Written by Michael Larabel in Intel on 9 October 2025 at 09:00 AM EDT. 4 Comments
At the Intel Tech Tour in Arizona, an entire slot was devoted to talking up their next-gen IPU to be found with upcoming high-end Panther Lake laptops. This was in addition to the main Intel Panther Lake / Xe3 presentation. IPU product marketing manager Tomer Rider presented on their IPU7.5 tech, but unfortunately like we have seen with Intel's IPU tech since Alder Lake, there are user-space binary blobs involved.

Intel talked up their IPU 7.5 image processing tech that can be used by Panther Lake. I asked during a round table on the IPU afterwards whether it's now mandated or anything to encourage laptop vendors to make use of it, since we have seen only a portion of the laptop vendors make use of IPU 6 and IPU 7. It's still up to the vendor to decide if they want to make use of the Intel IPU or go with some lower-cost USB-based web camera solution.

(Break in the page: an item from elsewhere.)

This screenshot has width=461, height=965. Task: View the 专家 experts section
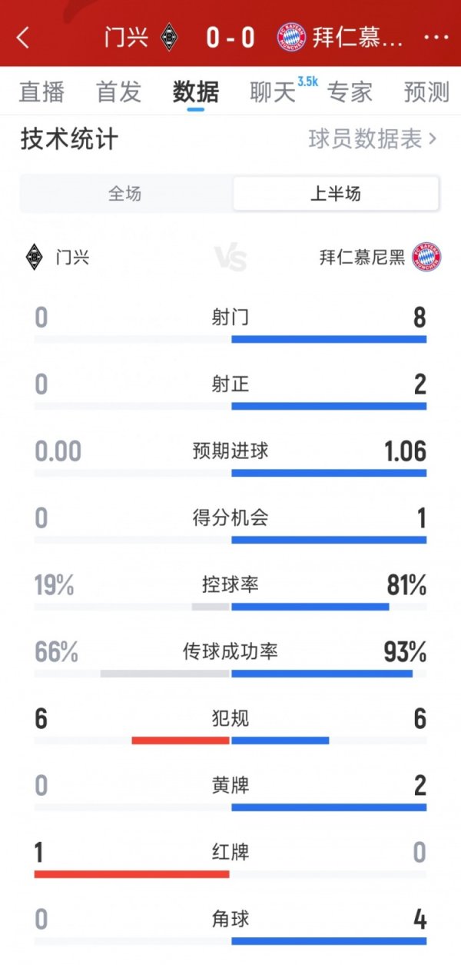pos(348,92)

👁 Intel IPU 7.5 for Panther Lake


IPU 7.5 sounds great from a hardware perspective and they even advertise "Linux" support. When asked by someone else during the Intel IPU roundtable, Tomer commented that indeed there is Linux support and is an important factor for OEMs/ODMs these days. Though that becomes an important caveat. If you are new to Phoronix, more background information on this situation can be found within Greg KH Recommends Avoiding Alder Lake Laptops - Intel Webcam Linux Driver Long Ways Out and Intel IPU6 Web Camera Support Still Poses A Challenge For Linux Laptops.

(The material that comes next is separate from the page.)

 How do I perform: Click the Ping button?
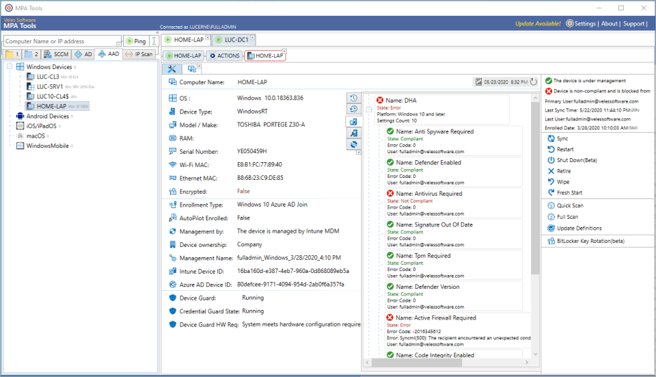tap(135, 42)
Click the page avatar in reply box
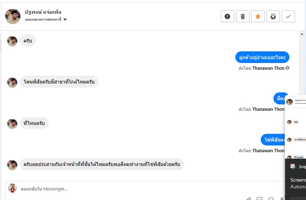306x200 pixels. point(13,188)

👁 Intel IPU 7.5 with Linux


With IPU 6 and IPU 7, closed-source user-space software is required otherwise you need to rely on libcamera's software image signal processing "Soft ISP" support. I asked about that during the IPU round table and whether anything changes for IPU 7.5. Unfortunately, it's still that way for IPU 7.5 with requiring binary-only user-space libraries.

👁 Intel ISP overview


So either relying on closed-source user-space bits or going with the software-based image signal processing and losing out on some of the benefits of the Intel web camera tech while also utilizing more of your CPU cores for the task.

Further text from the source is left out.